On July 22 this year, Eurocopter announced: “A return to flight of EC225 helicopters suspended from service will begin this month following approval of the prevention and detection measures developed by Eurocopter for the twin-engine rotorcraft throughout its range of missions.” It went on to report that “the EASA regulatory authority [had] validated on July 10 these safety measures, which were developed by Eurocopter after an extensive investigation into the main gearbox shaft failures of two EC225 helicopters in the North Sea in 2012. EASA’s validation was followed by the U.K. Civil Aviation Authority’s lifting of operational restrictions on the same day, with the Civil Aviation Authority of Norway taking the step on July 19. This allows the full return to service of EC225s worldwide.”
The belief that any problem with the EC225 had been solved was confirmed through a statement by the newly appointed president and CEO of Eurocopter, Guillaume Faury: “I am convinced that the designed and approved measures are the right ones, allowing a safe return to service of the entire fleet... Eurocopter’s teams remain entirely mobilized to support our customers in the return to service and full availability of their EC225s.” —By Andrew Drwiega, International Bureau Chief
Group Vice President Corporate Communications, Cécile Vion-Lanctuit, issued the following statement, which is repeated in full: “An AS332 L2, operated by CHC Scotia, was involved in an accident on Friday, Aug. 23 at 6:20 pm, approximately two miles west of Sumburgh off Shetland.Guillaume Faury, Eurocopter’s CEO, said: ‘We all at Eurocopter are deeply saddened by this accident. This is a tragedy for all of us. We express our deepest sympathies to the families, friends and colleagues of those who lost their lives. Our thoughts are with all those affected, including the workforce in the North Sea. We also wish to acknowledge all those persons involved in the search and rescue operations. Their prompt and professional action saved many lives and for that we are sincerely thankful.’Members of Eurocopter’s senior management have arrived in Aberdeen to support in this very difficult time. At present, limited technical information is available regarding the cause of the accident. Eurocopter’s experts are in Aberdeen working closely with the investigation authorities to determine the cause.”

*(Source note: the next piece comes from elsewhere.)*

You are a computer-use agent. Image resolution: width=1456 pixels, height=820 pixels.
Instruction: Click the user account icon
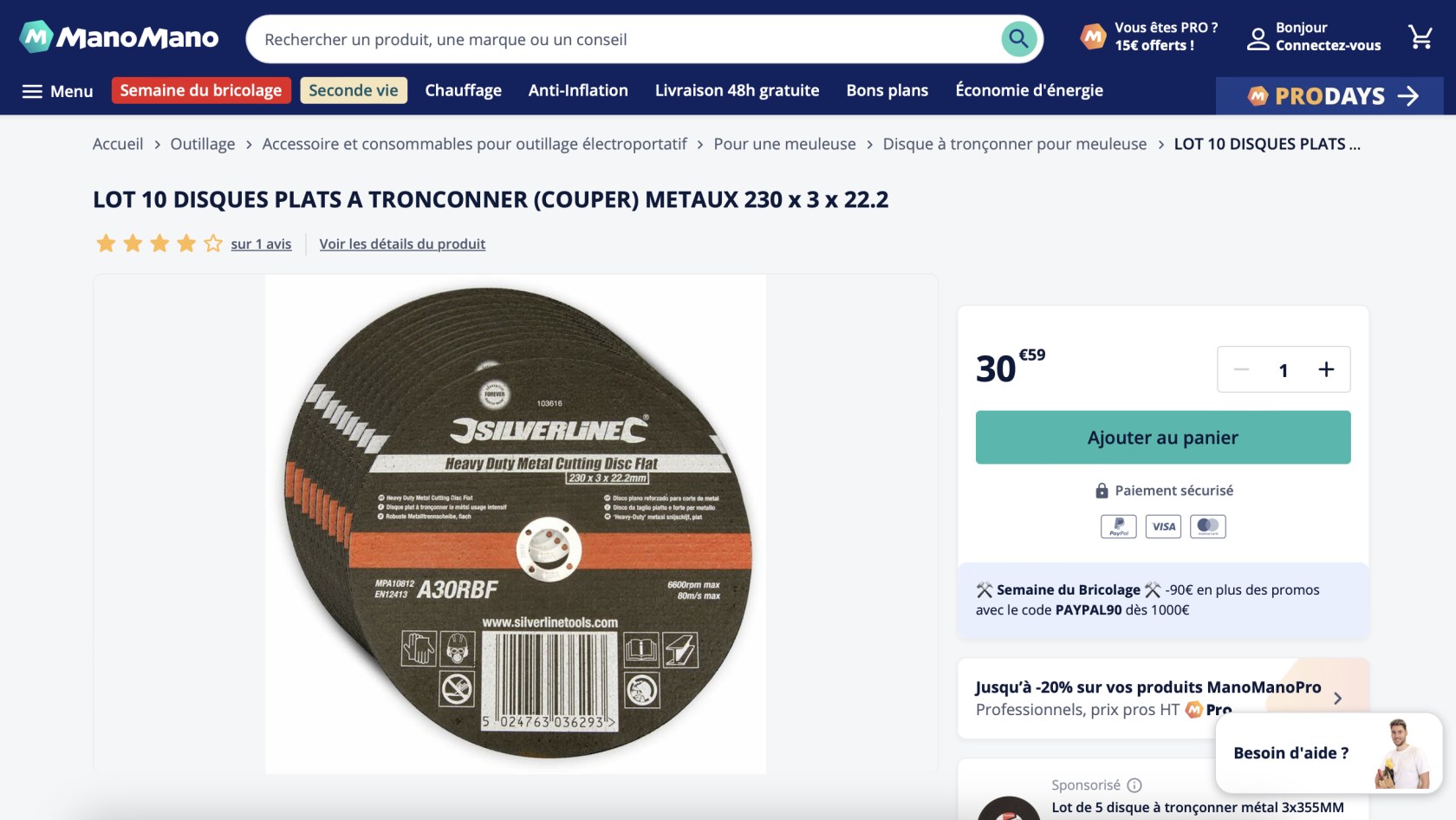point(1258,38)
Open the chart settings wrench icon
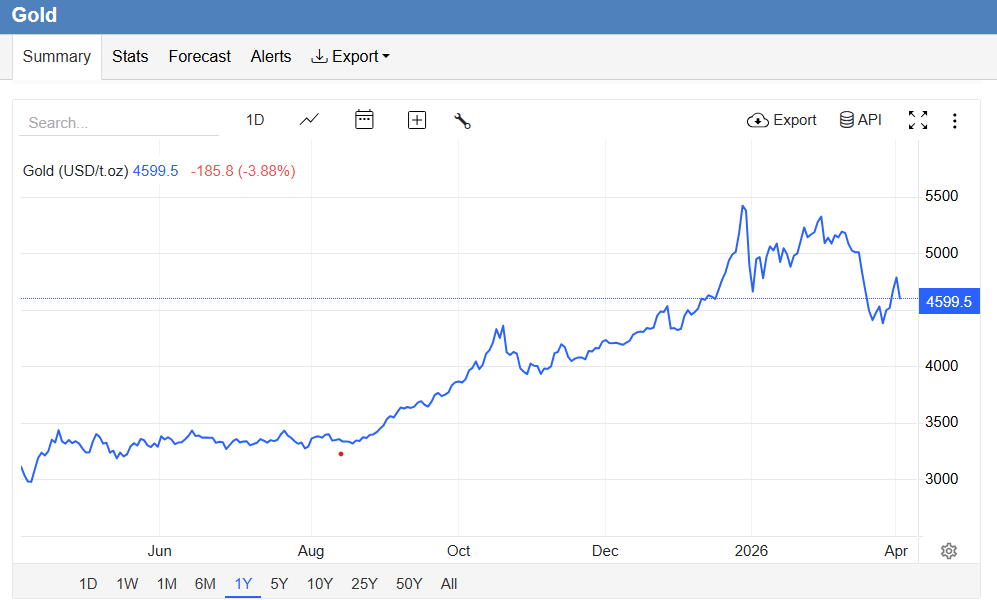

Step Change In Safety’s Helicopter Safety Steering Group (HSSG) met on August 24 to discuss the accident and express their condolences, releasing the following statement:“At present there are no confirmed facts as to the causes of this accident. As a result, the HSSG, supported by the Step Change in Safety Leadership Team, has taken the precautionary measure of recommending temporary suspension of all Super Puma commercial passenger flights to and from offshore oil and gas installations within the UK. This does not apply to the use of search and rescue helicopters for emergency response.The Super Puma series of helicopters includes the following variants: AS332 L, L1, L2 and EC225. There are significant technical differences between these variants; however, until more is understood on cause of the accident, this cautious approach is appropriate.HSSG will closely monitor the situation and will only recommend resumption of flights by one or more of the Super Puma variants when it considers that sufficient factual information is available to support the decision.”